What is being asked:
Each entry listed below should be reproduced word for word.

-- Opening Marker --

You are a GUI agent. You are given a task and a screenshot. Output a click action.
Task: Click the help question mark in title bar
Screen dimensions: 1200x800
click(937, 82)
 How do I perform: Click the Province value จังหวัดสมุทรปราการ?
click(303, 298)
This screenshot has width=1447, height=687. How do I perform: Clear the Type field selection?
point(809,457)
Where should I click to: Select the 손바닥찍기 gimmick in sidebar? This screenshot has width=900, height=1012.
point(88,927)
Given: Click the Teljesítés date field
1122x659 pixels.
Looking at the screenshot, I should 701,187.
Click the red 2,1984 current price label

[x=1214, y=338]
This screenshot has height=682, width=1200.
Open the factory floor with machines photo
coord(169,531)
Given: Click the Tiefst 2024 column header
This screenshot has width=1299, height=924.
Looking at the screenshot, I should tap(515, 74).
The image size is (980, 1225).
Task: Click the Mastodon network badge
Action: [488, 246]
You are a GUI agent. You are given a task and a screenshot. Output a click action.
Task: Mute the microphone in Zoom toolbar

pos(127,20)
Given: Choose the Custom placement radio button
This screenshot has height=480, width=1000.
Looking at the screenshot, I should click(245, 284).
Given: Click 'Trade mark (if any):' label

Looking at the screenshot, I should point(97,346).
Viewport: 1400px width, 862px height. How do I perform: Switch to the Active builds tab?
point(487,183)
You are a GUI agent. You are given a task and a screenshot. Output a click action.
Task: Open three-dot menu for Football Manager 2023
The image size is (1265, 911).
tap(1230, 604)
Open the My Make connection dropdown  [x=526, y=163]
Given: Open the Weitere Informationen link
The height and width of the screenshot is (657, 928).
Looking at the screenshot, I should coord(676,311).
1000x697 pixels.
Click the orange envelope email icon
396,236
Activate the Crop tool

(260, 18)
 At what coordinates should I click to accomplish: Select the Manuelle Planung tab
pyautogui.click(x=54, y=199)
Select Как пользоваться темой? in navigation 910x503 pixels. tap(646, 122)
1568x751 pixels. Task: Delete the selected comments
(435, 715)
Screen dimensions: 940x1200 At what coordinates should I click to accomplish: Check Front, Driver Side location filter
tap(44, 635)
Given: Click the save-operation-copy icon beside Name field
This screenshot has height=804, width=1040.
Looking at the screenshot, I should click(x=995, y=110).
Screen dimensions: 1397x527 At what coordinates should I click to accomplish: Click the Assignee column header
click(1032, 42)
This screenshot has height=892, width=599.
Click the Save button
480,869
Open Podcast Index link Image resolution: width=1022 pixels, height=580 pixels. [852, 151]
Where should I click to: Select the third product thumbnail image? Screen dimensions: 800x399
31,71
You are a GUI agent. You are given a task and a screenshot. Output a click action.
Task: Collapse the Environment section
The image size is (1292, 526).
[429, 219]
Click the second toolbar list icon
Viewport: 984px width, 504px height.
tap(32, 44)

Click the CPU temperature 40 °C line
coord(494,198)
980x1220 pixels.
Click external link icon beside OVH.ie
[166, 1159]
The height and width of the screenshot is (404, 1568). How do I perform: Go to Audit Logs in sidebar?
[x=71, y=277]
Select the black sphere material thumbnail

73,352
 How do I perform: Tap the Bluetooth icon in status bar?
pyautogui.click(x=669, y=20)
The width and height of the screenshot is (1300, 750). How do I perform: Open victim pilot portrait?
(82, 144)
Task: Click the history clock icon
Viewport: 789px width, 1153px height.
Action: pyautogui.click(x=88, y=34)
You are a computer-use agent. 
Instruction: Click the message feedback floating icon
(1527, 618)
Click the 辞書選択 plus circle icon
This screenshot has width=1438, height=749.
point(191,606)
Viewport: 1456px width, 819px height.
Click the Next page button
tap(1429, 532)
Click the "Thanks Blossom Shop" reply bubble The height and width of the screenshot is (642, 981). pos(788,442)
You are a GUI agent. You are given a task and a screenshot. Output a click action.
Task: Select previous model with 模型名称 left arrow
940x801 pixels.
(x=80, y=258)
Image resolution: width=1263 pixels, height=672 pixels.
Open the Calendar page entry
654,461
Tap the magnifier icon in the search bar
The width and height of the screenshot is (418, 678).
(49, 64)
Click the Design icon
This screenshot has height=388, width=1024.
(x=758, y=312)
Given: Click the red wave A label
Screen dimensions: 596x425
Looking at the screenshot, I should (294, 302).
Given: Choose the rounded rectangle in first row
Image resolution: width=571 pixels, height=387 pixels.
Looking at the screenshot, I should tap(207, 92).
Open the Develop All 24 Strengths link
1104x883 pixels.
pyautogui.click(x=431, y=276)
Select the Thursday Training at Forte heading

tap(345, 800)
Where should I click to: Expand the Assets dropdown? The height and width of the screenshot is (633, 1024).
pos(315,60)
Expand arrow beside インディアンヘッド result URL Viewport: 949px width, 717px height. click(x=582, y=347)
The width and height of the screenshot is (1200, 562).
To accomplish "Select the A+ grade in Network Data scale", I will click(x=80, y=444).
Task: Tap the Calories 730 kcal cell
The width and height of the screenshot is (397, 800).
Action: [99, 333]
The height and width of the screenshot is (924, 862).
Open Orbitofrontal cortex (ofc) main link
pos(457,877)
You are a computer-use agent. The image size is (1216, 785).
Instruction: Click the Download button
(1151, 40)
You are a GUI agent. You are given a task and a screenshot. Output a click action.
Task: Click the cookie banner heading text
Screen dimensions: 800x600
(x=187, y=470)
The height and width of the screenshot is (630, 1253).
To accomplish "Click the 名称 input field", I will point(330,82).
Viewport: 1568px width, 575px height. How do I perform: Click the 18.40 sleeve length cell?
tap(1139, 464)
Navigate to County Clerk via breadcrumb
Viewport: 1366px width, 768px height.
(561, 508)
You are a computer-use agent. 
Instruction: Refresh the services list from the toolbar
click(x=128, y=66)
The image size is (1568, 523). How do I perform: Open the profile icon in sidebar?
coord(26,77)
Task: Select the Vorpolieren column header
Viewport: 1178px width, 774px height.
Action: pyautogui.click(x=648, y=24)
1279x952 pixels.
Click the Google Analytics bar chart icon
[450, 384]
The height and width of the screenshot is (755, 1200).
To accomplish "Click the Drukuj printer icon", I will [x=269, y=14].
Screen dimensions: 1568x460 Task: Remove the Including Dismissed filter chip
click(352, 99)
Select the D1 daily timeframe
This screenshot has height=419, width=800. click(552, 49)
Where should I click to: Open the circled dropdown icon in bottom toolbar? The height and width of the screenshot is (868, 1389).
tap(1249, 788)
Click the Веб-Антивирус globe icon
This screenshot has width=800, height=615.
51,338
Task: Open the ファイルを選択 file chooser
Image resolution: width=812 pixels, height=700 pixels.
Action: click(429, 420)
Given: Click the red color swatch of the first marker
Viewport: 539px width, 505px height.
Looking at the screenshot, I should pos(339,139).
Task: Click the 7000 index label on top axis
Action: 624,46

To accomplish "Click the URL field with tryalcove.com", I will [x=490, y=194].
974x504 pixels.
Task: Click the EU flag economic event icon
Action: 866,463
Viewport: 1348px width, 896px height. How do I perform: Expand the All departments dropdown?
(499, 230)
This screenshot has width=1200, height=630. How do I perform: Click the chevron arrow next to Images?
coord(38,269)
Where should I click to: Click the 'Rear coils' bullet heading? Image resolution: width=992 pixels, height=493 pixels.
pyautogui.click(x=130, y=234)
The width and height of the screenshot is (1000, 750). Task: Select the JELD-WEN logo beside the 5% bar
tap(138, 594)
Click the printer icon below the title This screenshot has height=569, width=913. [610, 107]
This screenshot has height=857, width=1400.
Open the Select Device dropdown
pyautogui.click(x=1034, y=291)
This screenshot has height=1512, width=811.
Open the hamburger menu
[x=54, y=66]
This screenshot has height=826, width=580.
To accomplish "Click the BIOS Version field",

-- Closing Marker --

Result of this exercise:
You are a GUI agent. You are given a task and a screenshot. Output a click action.
Task: Click the help question mark in title bar
Screen dimensions: 1200x800
click(937, 82)
 How do I perform: Click the Province value จังหวัดสมุทรปราการ?
click(303, 298)
This screenshot has width=1447, height=687. How do I perform: Clear the Type field selection?
point(809,457)
Where should I click to: Select the 손바닥찍기 gimmick in sidebar? This screenshot has width=900, height=1012.
point(88,927)
Given: Click the Teljesítés date field
1122x659 pixels.
Looking at the screenshot, I should 701,187.
Click the red 2,1984 current price label

[x=1214, y=338]
This screenshot has height=682, width=1200.
Open the factory floor with machines photo
coord(169,531)
Given: Click the Tiefst 2024 column header
This screenshot has width=1299, height=924.
Looking at the screenshot, I should tap(515, 74).
The image size is (980, 1225).
Task: Click the Mastodon network badge
Action: [488, 246]
You are a GUI agent. You are given a task and a screenshot. Output a click action.
Task: Mute the microphone in Zoom toolbar

pos(127,20)
Given: Choose the Custom placement radio button
This screenshot has height=480, width=1000.
Looking at the screenshot, I should click(245, 284).
Given: Click 'Trade mark (if any):' label

Looking at the screenshot, I should point(97,346).
Viewport: 1400px width, 862px height. How do I perform: Switch to the Active builds tab?
point(487,183)
You are a GUI agent. You are given a task and a screenshot. Output a click action.
Task: Open three-dot menu for Football Manager 2023
The image size is (1265, 911).
tap(1230, 604)
Open the My Make connection dropdown  [x=526, y=163]
Given: Open the Weitere Informationen link
The height and width of the screenshot is (657, 928).
Looking at the screenshot, I should coord(676,311).
1000x697 pixels.
Click the orange envelope email icon
396,236
Activate the Crop tool

(260, 18)
 At what coordinates should I click to accomplish: Select the Manuelle Planung tab
pyautogui.click(x=54, y=199)
Select Как пользоваться темой? in navigation 910x503 pixels. tap(646, 122)
1568x751 pixels. Task: Delete the selected comments
(435, 715)
Screen dimensions: 940x1200 At what coordinates should I click to accomplish: Check Front, Driver Side location filter
tap(44, 635)
Given: Click the save-operation-copy icon beside Name field
This screenshot has height=804, width=1040.
Looking at the screenshot, I should click(x=995, y=110).
Screen dimensions: 1397x527 At what coordinates should I click to accomplish: Click the Assignee column header
click(1032, 42)
This screenshot has height=892, width=599.
Click the Save button
480,869
Open Podcast Index link Image resolution: width=1022 pixels, height=580 pixels. [852, 151]
Where should I click to: Select the third product thumbnail image? Screen dimensions: 800x399
31,71
You are a GUI agent. You are given a task and a screenshot. Output a click action.
Task: Collapse the Environment section
The image size is (1292, 526).
[429, 219]
Click the second toolbar list icon
Viewport: 984px width, 504px height.
tap(32, 44)

Click the CPU temperature 40 °C line
coord(494,198)
980x1220 pixels.
Click external link icon beside OVH.ie
[166, 1159]
The height and width of the screenshot is (404, 1568). How do I perform: Go to Audit Logs in sidebar?
[x=71, y=277]
Select the black sphere material thumbnail

73,352
 How do I perform: Tap the Bluetooth icon in status bar?
pyautogui.click(x=669, y=20)
The width and height of the screenshot is (1300, 750). How do I perform: Open victim pilot portrait?
(82, 144)
Task: Click the history clock icon
Viewport: 789px width, 1153px height.
Action: pyautogui.click(x=88, y=34)
You are a computer-use agent. 
Instruction: Click the message feedback floating icon
(1527, 618)
Click the 辞書選択 plus circle icon
This screenshot has width=1438, height=749.
point(191,606)
Viewport: 1456px width, 819px height.
Click the Next page button
tap(1429, 532)
Click the "Thanks Blossom Shop" reply bubble The height and width of the screenshot is (642, 981). pos(788,442)
You are a GUI agent. You are given a task and a screenshot. Output a click action.
Task: Select previous model with 模型名称 left arrow
940x801 pixels.
(x=80, y=258)
Image resolution: width=1263 pixels, height=672 pixels.
Open the Calendar page entry
654,461
Tap the magnifier icon in the search bar
The width and height of the screenshot is (418, 678).
(49, 64)
Click the Design icon
This screenshot has height=388, width=1024.
(x=758, y=312)
Given: Click the red wave A label
Screen dimensions: 596x425
Looking at the screenshot, I should (294, 302).
Given: Choose the rounded rectangle in first row
Image resolution: width=571 pixels, height=387 pixels.
Looking at the screenshot, I should tap(207, 92).
Open the Develop All 24 Strengths link
1104x883 pixels.
pyautogui.click(x=431, y=276)
Select the Thursday Training at Forte heading

tap(345, 800)
Where should I click to: Expand the Assets dropdown? The height and width of the screenshot is (633, 1024).
pos(315,60)
Expand arrow beside インディアンヘッド result URL Viewport: 949px width, 717px height. click(x=582, y=347)
The width and height of the screenshot is (1200, 562).
To accomplish "Select the A+ grade in Network Data scale", I will click(x=80, y=444).
Task: Tap the Calories 730 kcal cell
The width and height of the screenshot is (397, 800).
Action: [99, 333]
The height and width of the screenshot is (924, 862).
Open Orbitofrontal cortex (ofc) main link
pos(457,877)
You are a computer-use agent. The image size is (1216, 785).
Instruction: Click the Download button
(1151, 40)
You are a GUI agent. You are given a task and a screenshot. Output a click action.
Task: Click the cookie banner heading text
Screen dimensions: 800x600
(x=187, y=470)
The height and width of the screenshot is (630, 1253).
To accomplish "Click the 名称 input field", I will point(330,82).
Viewport: 1568px width, 575px height. How do I perform: Click the 18.40 sleeve length cell?
tap(1139, 464)
Navigate to County Clerk via breadcrumb
Viewport: 1366px width, 768px height.
(561, 508)
You are a computer-use agent. 
Instruction: Refresh the services list from the toolbar
click(x=128, y=66)
The image size is (1568, 523). How do I perform: Open the profile icon in sidebar?
coord(26,77)
Task: Select the Vorpolieren column header
Viewport: 1178px width, 774px height.
Action: pyautogui.click(x=648, y=24)
1279x952 pixels.
Click the Google Analytics bar chart icon
[450, 384]
The height and width of the screenshot is (755, 1200).
To accomplish "Click the Drukuj printer icon", I will [x=269, y=14].
Screen dimensions: 1568x460 Task: Remove the Including Dismissed filter chip
click(352, 99)
Select the D1 daily timeframe
This screenshot has height=419, width=800. click(552, 49)
Where should I click to: Open the circled dropdown icon in bottom toolbar? The height and width of the screenshot is (868, 1389).
tap(1249, 788)
Click the Веб-Антивирус globe icon
This screenshot has width=800, height=615.
51,338
Task: Open the ファイルを選択 file chooser
Image resolution: width=812 pixels, height=700 pixels.
Action: click(429, 420)
Given: Click the red color swatch of the first marker
Viewport: 539px width, 505px height.
Looking at the screenshot, I should pos(339,139).
Task: Click the 7000 index label on top axis
Action: 624,46

To accomplish "Click the URL field with tryalcove.com", I will [x=490, y=194].
974x504 pixels.
Task: Click the EU flag economic event icon
Action: 866,463
Viewport: 1348px width, 896px height. How do I perform: Expand the All departments dropdown?
(499, 230)
This screenshot has width=1200, height=630. How do I perform: Click the chevron arrow next to Images?
coord(38,269)
Where should I click to: Click the 'Rear coils' bullet heading? Image resolution: width=992 pixels, height=493 pixels.
pyautogui.click(x=130, y=234)
The width and height of the screenshot is (1000, 750). Task: Select the JELD-WEN logo beside the 5% bar
tap(138, 594)
Click the printer icon below the title This screenshot has height=569, width=913. [610, 107]
This screenshot has height=857, width=1400.
Open the Select Device dropdown
pyautogui.click(x=1034, y=291)
This screenshot has height=1512, width=811.
Open the hamburger menu
[x=54, y=66]
This screenshot has height=826, width=580.
To accomplish "Click the BIOS Version field",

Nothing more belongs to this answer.